A Creative Response to Post-Traumatic Stress Disorder

"Battle Worn" by Joe Fornelli, from the collection of the National Veterans Art Museum. Image courtesy of the Museum
Battle Worn by Joe Fornelli, from the collection of the National Veterans Art Museum.

Since its inception in 1981, the National Veterans Art Museum (NVAM) has been a space for military personnel, veterans, and civilians to open a dialogue over the real impact of war. With a permanent collection of more than 2,500 pieces of art created by veterans reflecting on their time in combat or on their reintegration to civilian life, the NVAM is well-equipped to contribute to this conversation. One of the central issues raised by the art in the collection and by visitors is Post-Traumatic Stress Disorder (PTSD). Joe Fornelli, a Vietnam veteran, artist, and co-founder of the museum said of the NVAM: “We have essentially been Ground Zero for using art therapy to treat Post-Traumatic Stress Disorder.” Recently, the dialogue has expanded to include other psychological responses to trauma, including Traumatic Brain Injury (TBI) and Military Sexual Trauma (MST).

In order to understand Joe’s claim, a few words on the difference between art therapy, therapeutic art, and the healing arts might be helpful. Art therapy is a specific discipline or field with licensed professionals. Therapeutic art is a more general term encompassing the idea that art and “the arts” are therapeutic. The art in the NVAM’s collection includes work created in art therapy sessions, but the majority of the art in their collection has a therapeutic function (both for the artist and the viewer). The “healing arts” is a very generic term that encompasses multiple areas such as art therapy, music therapy, play therapy, and what medical doctors and all kinds of medical professionals do.

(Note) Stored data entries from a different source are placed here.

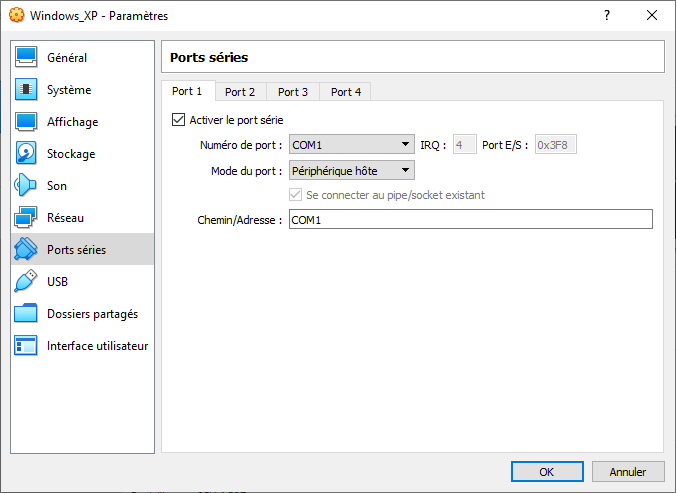This screenshot has height=493, width=677.
Task: Uncheck Activer le port série
Action: pyautogui.click(x=179, y=120)
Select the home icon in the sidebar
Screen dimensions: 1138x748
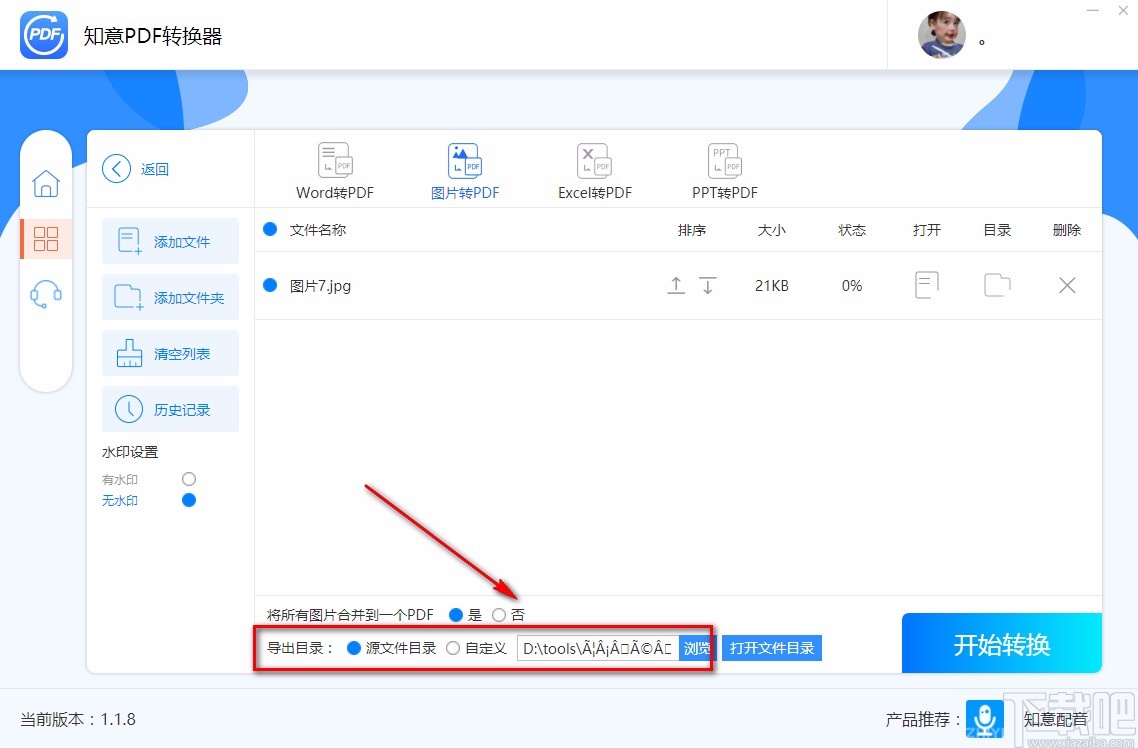[x=46, y=184]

The NVAM believes that all art created by veterans, on some level, serves as therapeutic for them and the community.

Specifically, the NVAM offers a form of expression and engagement unlike any other. Visitors to the museum — whether connected to the military or not — are offered an opportunity to engage with questions of trauma and representation in entirely new ways. Talking about and understanding PTSD is a notoriously difficult subject. And to make matters worse, the media and movies tend to portray PTSD in a very limited and negative light. But the possible responses to trauma are as diverse as survivors of trauma. As many of the pieces in the collection testify, potential responses to traumatic experience include resilience, growth, and even humor. Visitors to the museum engage directly with this variety of potential experiences, and their responses to the art range from empathy to identification to catharsis. Veteran visitors to the museum frequently report an unanticipated experience of unity and understanding: “I never knew anyone else felt the way that I did.”

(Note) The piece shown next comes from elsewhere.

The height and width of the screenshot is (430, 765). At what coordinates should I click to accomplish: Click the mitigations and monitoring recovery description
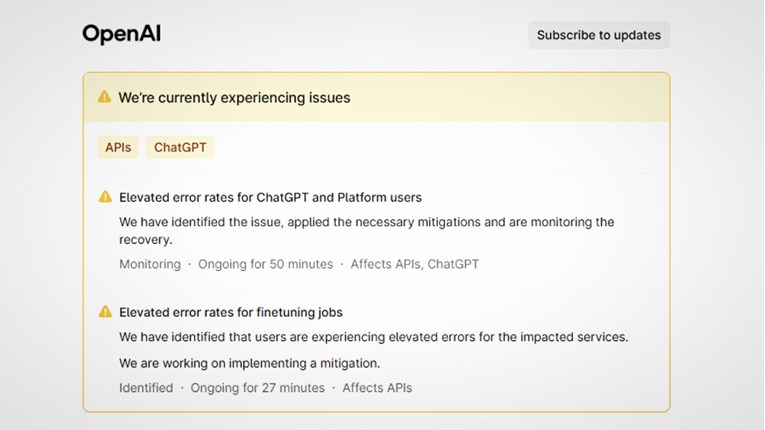[366, 230]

However, the NVAM’s therapeutic art outreach does not stop on the gallery wall. In 2013, in response to increasing research demonstrating the ability of therapeutic art to improve the lives of traumatized individuals, the NVAM launched a Therapeutic Art Program with a series of bi-monthly therapeutic art workshops, all free and open to active-duty military, veterans, and their families. In addition, as of that time, the NVAM worked with the Jesse Brown and Hines VA hospitals in an integrative partnership to develop a satellite gallery of NVAM artwork and have that same space be the location for additional art therapy and therapeutic art programming. These VA hospitals and the NVAM would like to create and develop interactive programming around art from the NVAM’s collection that would allow the museum and these VA hospitals to reach a greater audience through art therapy. This partnership aimed to assist those service members suffering from PTSD and other mental health disorders.

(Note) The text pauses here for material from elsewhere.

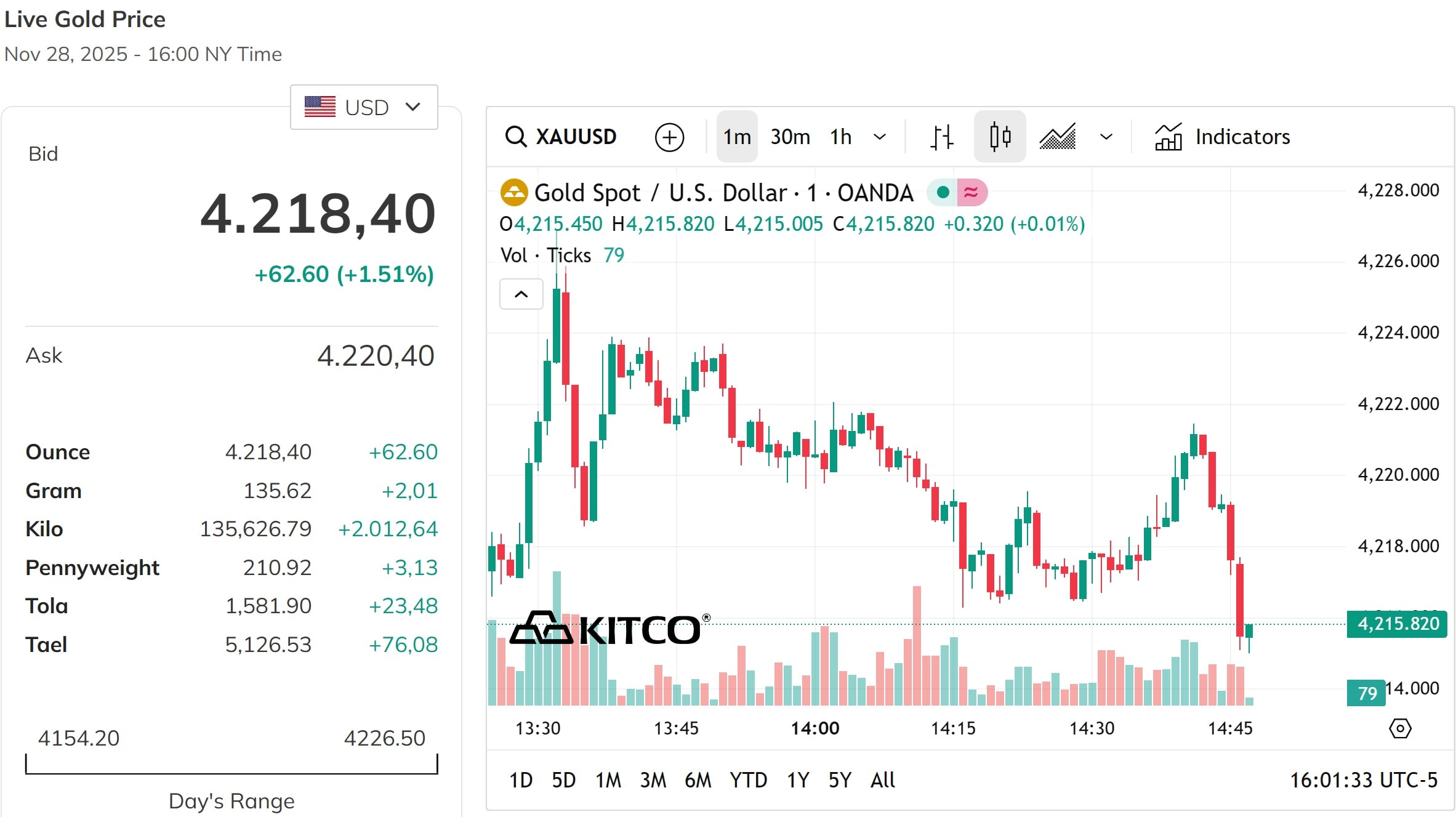Screen dimensions: 1456x817
Task: Switch timeframe to 1h
Action: [x=841, y=137]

In late 2013, the NVAM embraced an opportunity to put therapeutic art into service by opening a new exhibition entitled Esprit de Corps, an exhibition that highlights the spirit of creative resilience, curated by myself, Susan Zielinski, and Desiree Oitzinger. This show traced the process and roles of therapeutic art from the act of initial perception through expression of experience to an ultimate communal sharing and understanding of the real impact of war. For the viewer, this show was intended to enable understanding and better communication. By highlighting work in this show, we also aimed to facilitate the artist’s voice and creative talents.

When the NVAM exhibited Trauma and Metamorphosis in 2003, the artists noted: “We may never be able to put an end to war; we may never be able to put an end to the trauma of war. But we can learn how to redirect the pain and transform the trauma through the making of art.” And this creative resilience impacts artists and viewers, veterans and civilians, alike.